A punição do "culpado" não deve ser espontânea. Não faria mal nenhum ter um código ou um regulamento, onde se explicitasse o que pode ser dito e o que não pode ser dito e quais as medidas punitivas previstas para uma violação. Mas tal conjunto de regras, por razões óbvias, não existe: na verdade, legalizaria a censura e a punição para crimes de pensamento. Portanto, uma celebridade pode "cancelar" do nada.

Se um grupo de pessoas não gosta da declaração ou ação de alguém, eles tentam "apagar" a pessoa. Não importa o quanto esta ou aquela frase realmente machuque ou insulte alguém. Assim, a cultura do cancelamento se transforma em terrorismo e um instrumento de manipulação: fique quieto, diga o que queremos ouvir, e então talvez eles não o "apaguem".

Rowling assinou recentemente uma carta aberta com centenas de outros intelectuais contra a cultura da abolição. Salman Rushdie, Margaret Atwood, Francis Fukuyama e Garry Kasparov também estão entre os signatários. Como todo mundo, eles estão preocupados que essa prática leve à censura.

Editores são expulsos por publicações polêmicas, livros são apreendidos por suposta imprecisão, jornalistas são proibidos de escrever sobre certos tópicos, professores são verificados por citar obras literárias em palestras, um cientista é demitido por distribuir pesquisas acadêmicas revisadas por pares e chefes de organizações são removidos de seus postos por causa de descuidos ridículos.

Carta de Justiça e Liberdade de Discussão

Precisamos de uma cultura de cancelamento?

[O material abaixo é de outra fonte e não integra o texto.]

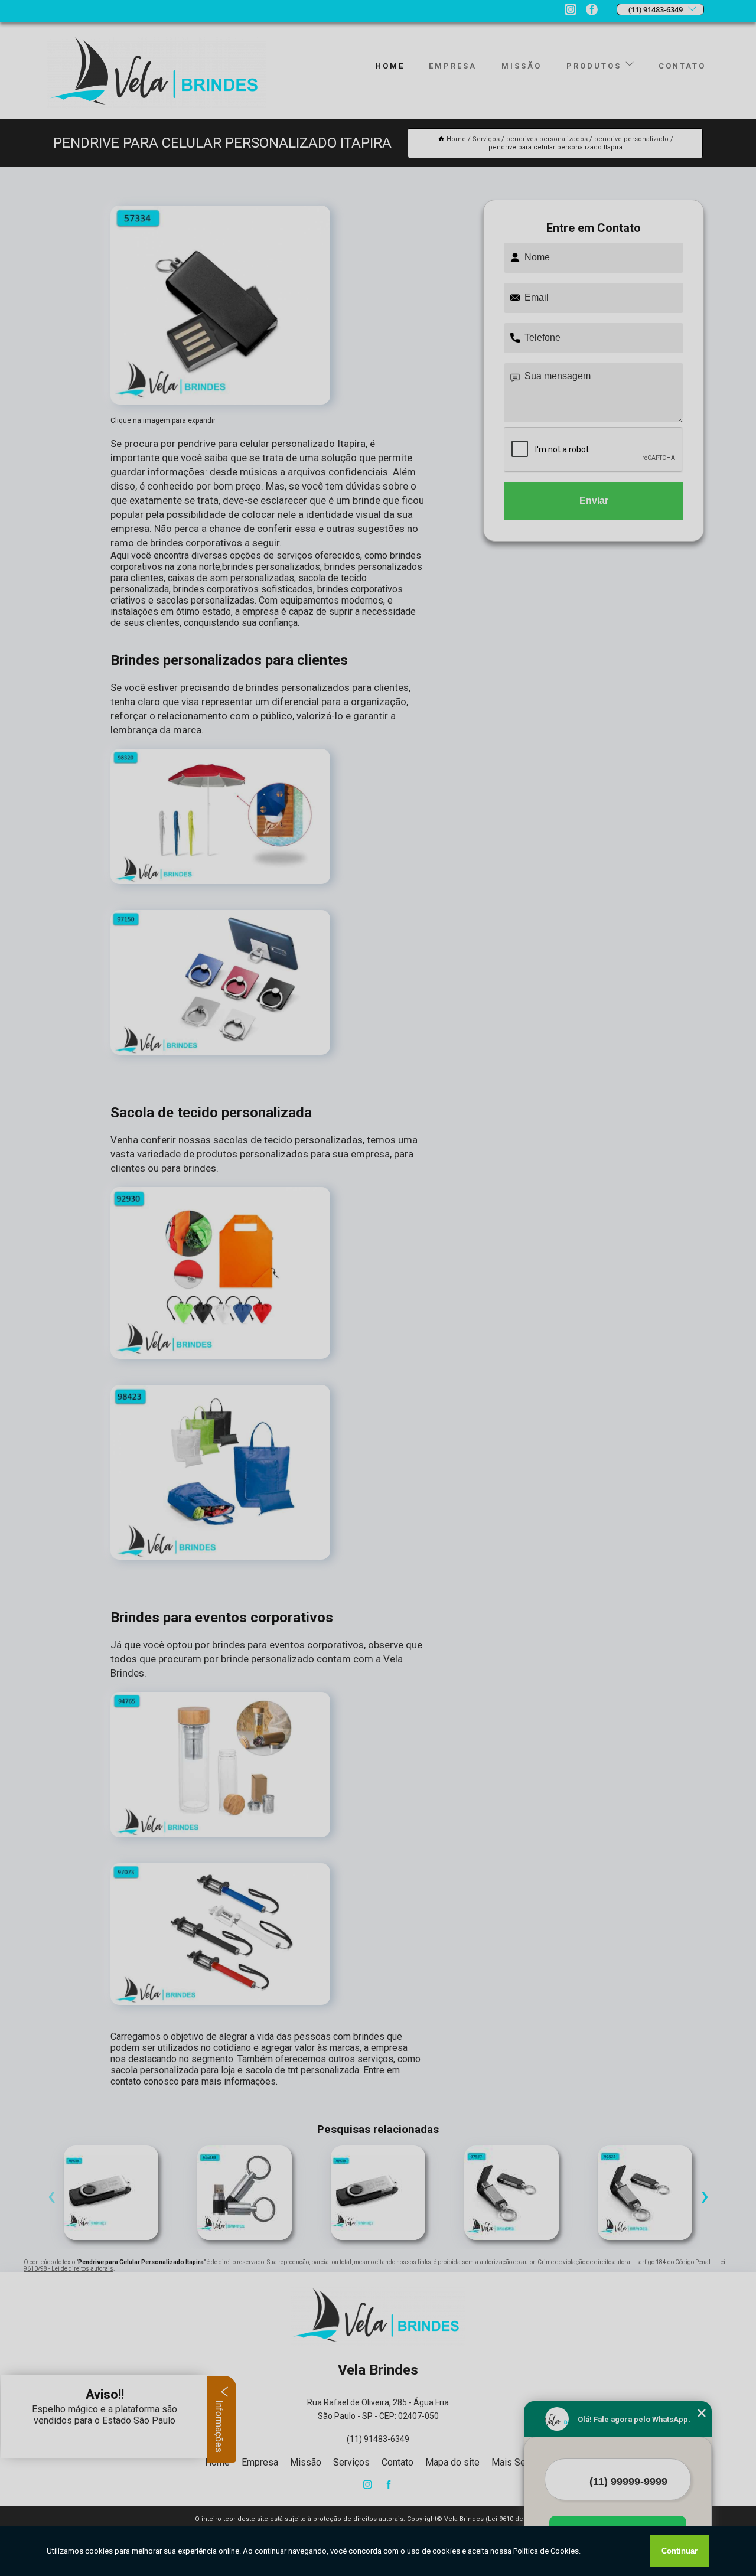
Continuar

A sociedade apenas desenvolve mecanismos que tornariam os influenciadores responsáveis pelo que dizem e fazem. A cultura do cancelamento, tal como está hoje, é uma decisão duvidosa que realmente não ajuda ninguém.

Seus críticos expressam com honestidade e respeito sua insatisfação com esta ou aquela ação, não "apagam" as pessoas, mas lhes dão a oportunidade de explicar sua posição ou pedir desculpas e corrigir o erro.

Para derrotar as "más ideias", é preciso expô-las, convencer quem as expressa, e não tentar fingir que essas ideias não existem. Rejeitamos de qualquer forma a falsa escolha entre justiça e liberdade, porque uma não pode existir sem a outra.

Carta de Justiça e Liberdade de Discussão

Talvez um exemplo adequado da instituição da reputação de pessoa sã possa ser considerado o caso de Regina Todorenko. O apresentador não apenas gravou um vídeo com um pedido de desculpas, mas também filmou sobre violência doméstica e doou dois milhões de rublos ao fundo Violence.net. Tudo terminou muito bem: a audiência da conta de Todorenko no Instagram cresceu 400.000 assinantes após o escândalo.

Em outras palavras, a pessoa disse um absurdo perigoso e cruel, recebeu uma enxurrada de condenações, reconsiderou sua posição, pediu desculpas e fez um esforço para fazer as pazes. Sim, ainda existem muitas pessoas insatisfeitas. Alguns comentaristas e blogueiros questionaram a sinceridade da apresentadora e se convenceram de que ela não havia mudado de opinião, mas tentou se limpar rapidamente sob a orientação de especialistas competentes em RP. Mas, neste caso, o resultado é importante: o que exatamente torna uma pessoa da mídia pública e como isso afeta o clima na sociedade.

Essa prática pode ser útil para outras celebridades que se encontram no epicentro de escândalos: não fique calado e não retribua, mas peça desculpas e tente corrigir a situação.